Compile a list of your own scientific research questions
The second way to formulate a scientific research question is to compile a list of all of the existing questions that have been asked about the topic under study.
By this, we mean asking yourself what other people have asked about the topic, not just in general, but also according to specific criteria (such as how they conducted their studies or who was involved).
This process can be tricky because you will want to make sure that you do not distort the results by including irrelevant factors in your search. For example, if someone else has studied the same concept but focused only on college students, then that would not be relevant information for studying the effectiveness of introducing new technology.
That would simply give you an inaccurate picture of whether or not it works with adults!
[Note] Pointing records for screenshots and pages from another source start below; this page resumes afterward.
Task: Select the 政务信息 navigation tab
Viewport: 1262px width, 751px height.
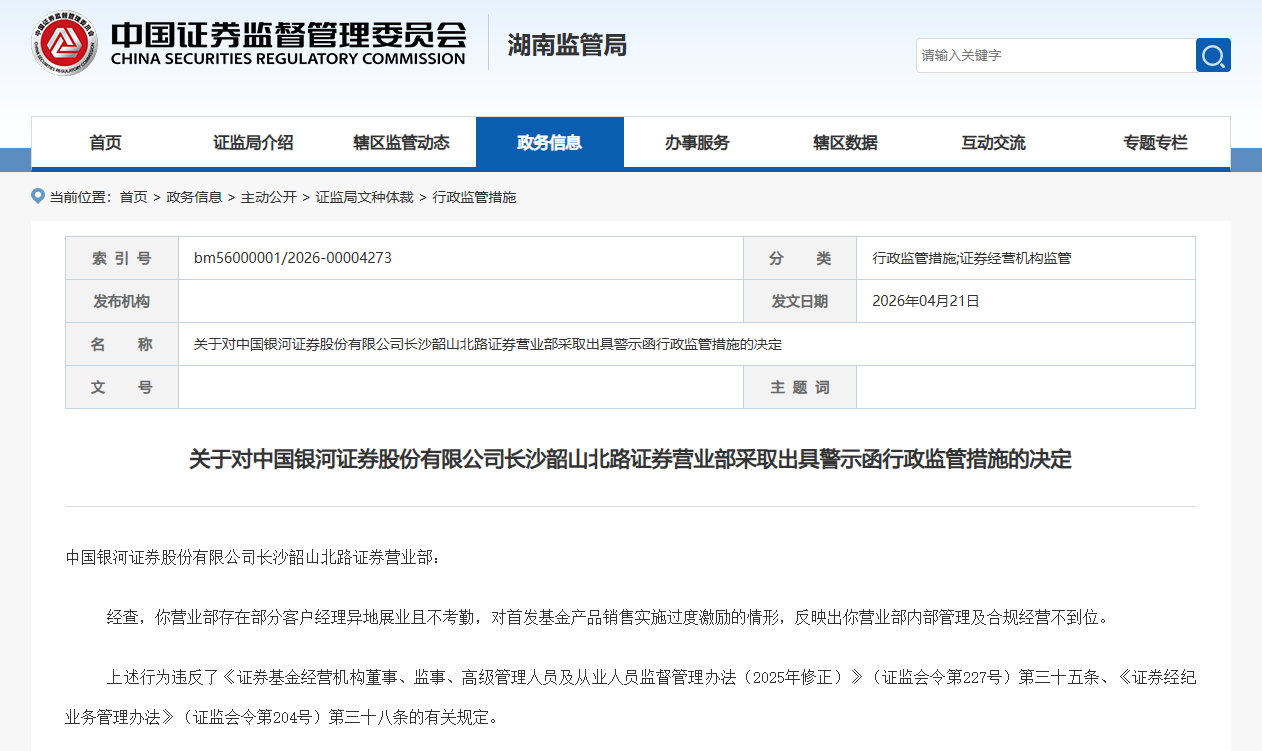Action: tap(549, 143)
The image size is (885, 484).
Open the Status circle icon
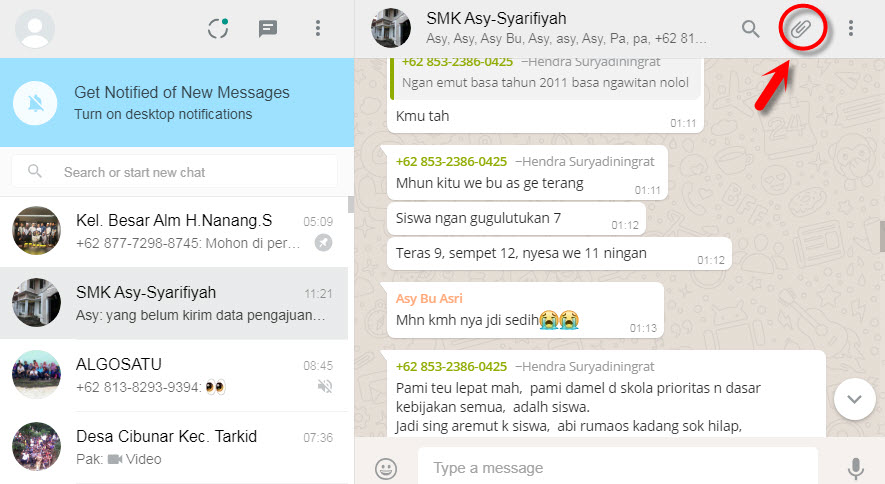[x=218, y=28]
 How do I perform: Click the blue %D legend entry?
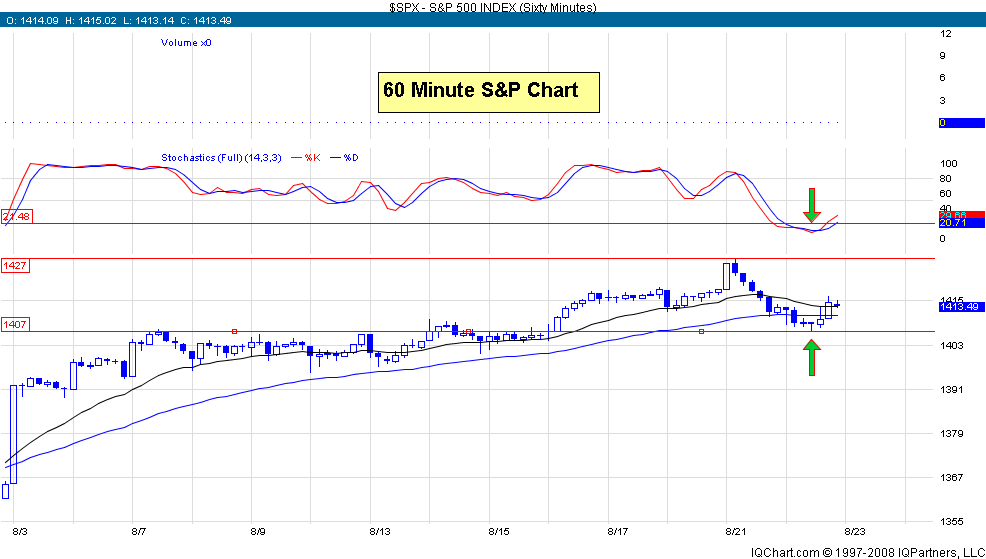(351, 158)
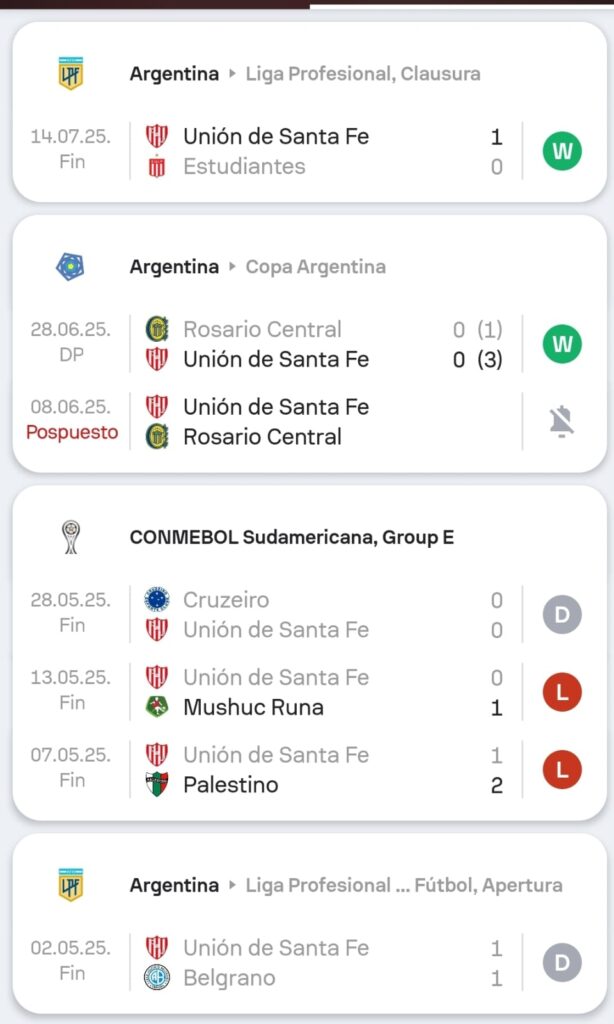614x1024 pixels.
Task: Click the Liga Profesional Apertura league logo
Action: tap(70, 885)
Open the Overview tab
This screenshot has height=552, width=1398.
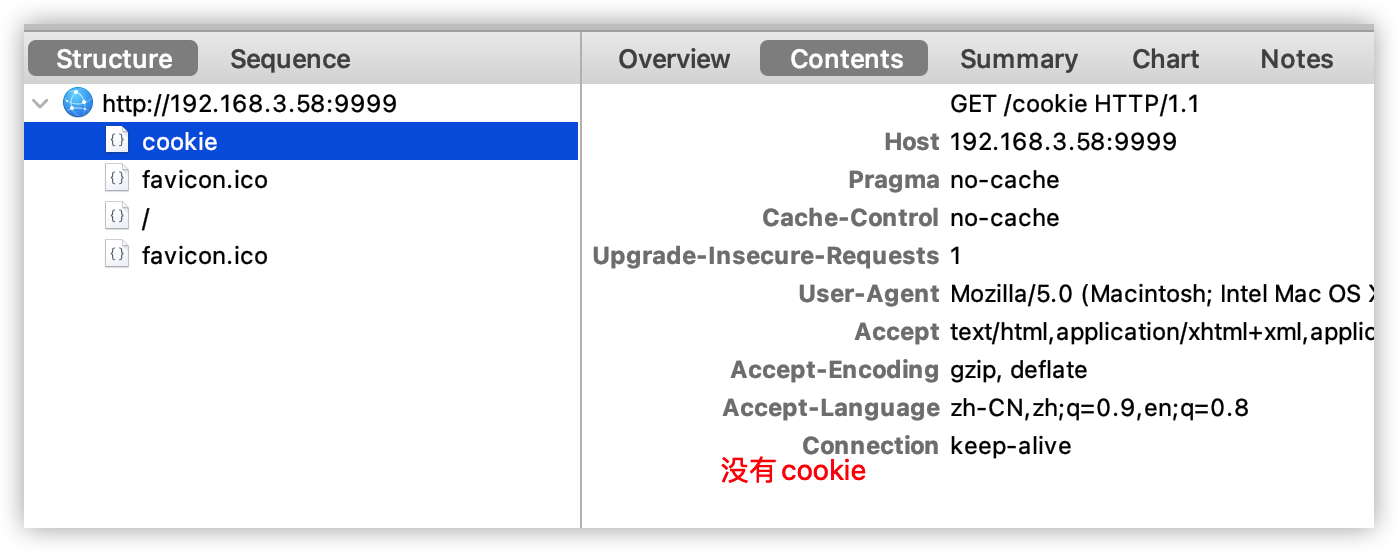coord(674,59)
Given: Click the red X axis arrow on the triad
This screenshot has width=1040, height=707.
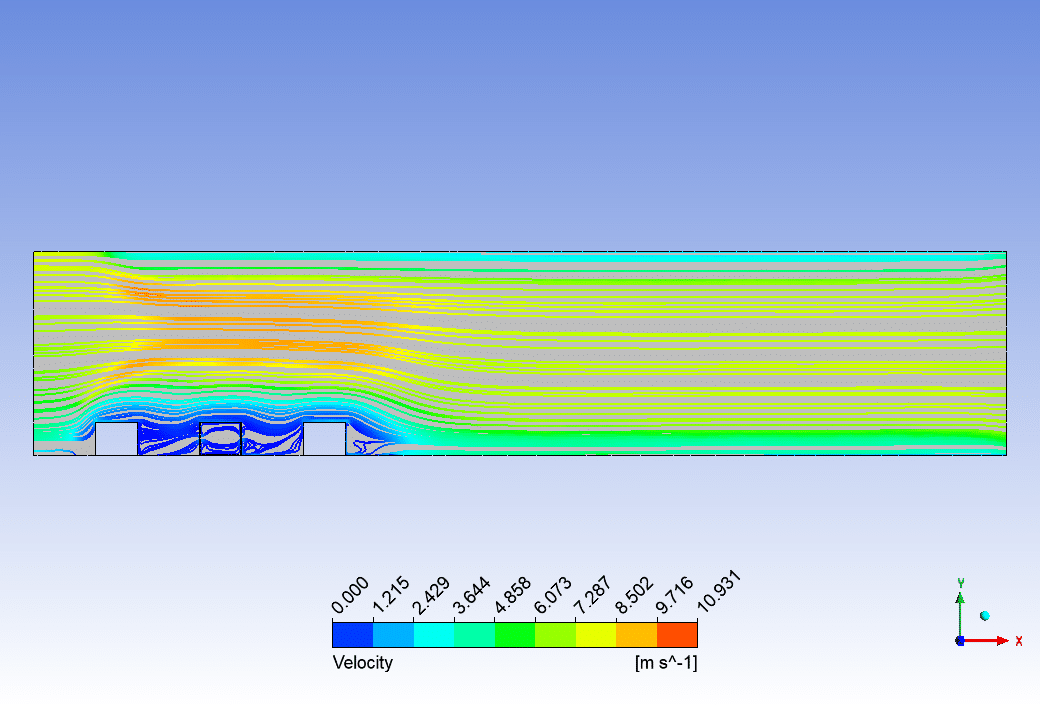Looking at the screenshot, I should tap(1003, 640).
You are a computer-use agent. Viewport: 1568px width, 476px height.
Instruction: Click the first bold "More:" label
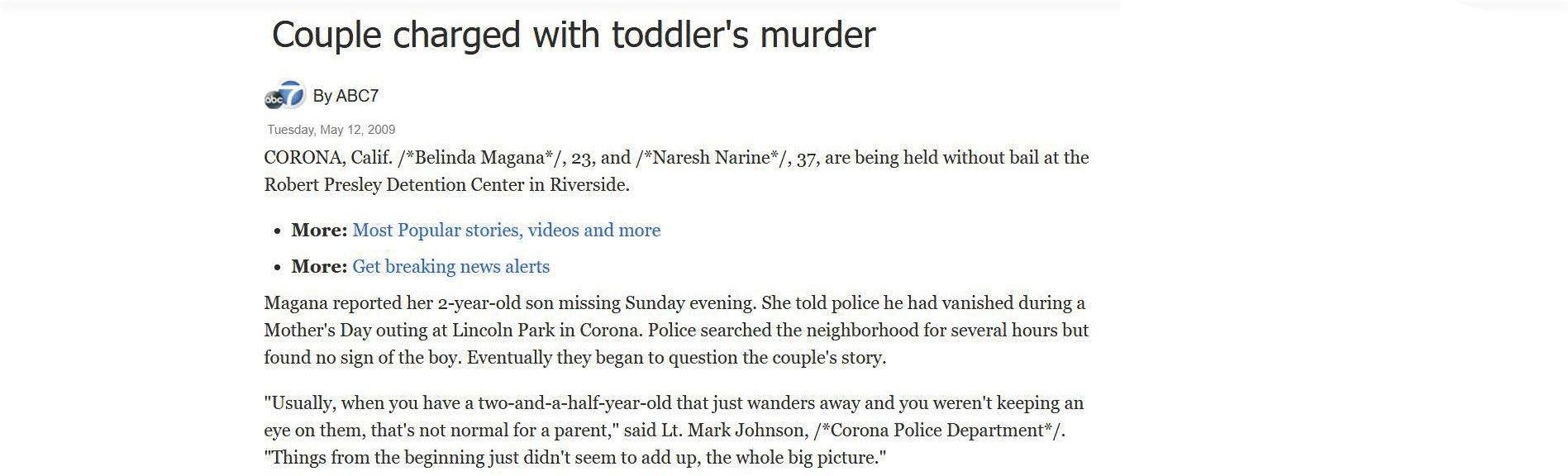319,230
So, make sure that you clearly define your terms before gathering material.
How to ask a scientific research question
The second step in conducting any kind of systematic study is asking an appropriate, logical scientific research question. Ask yourself what you want to know and then craft your questions so that they make sense!
This article will talk about how to formulate a scientific research question into three parts: statement of problem, hypothesis, and conclusion.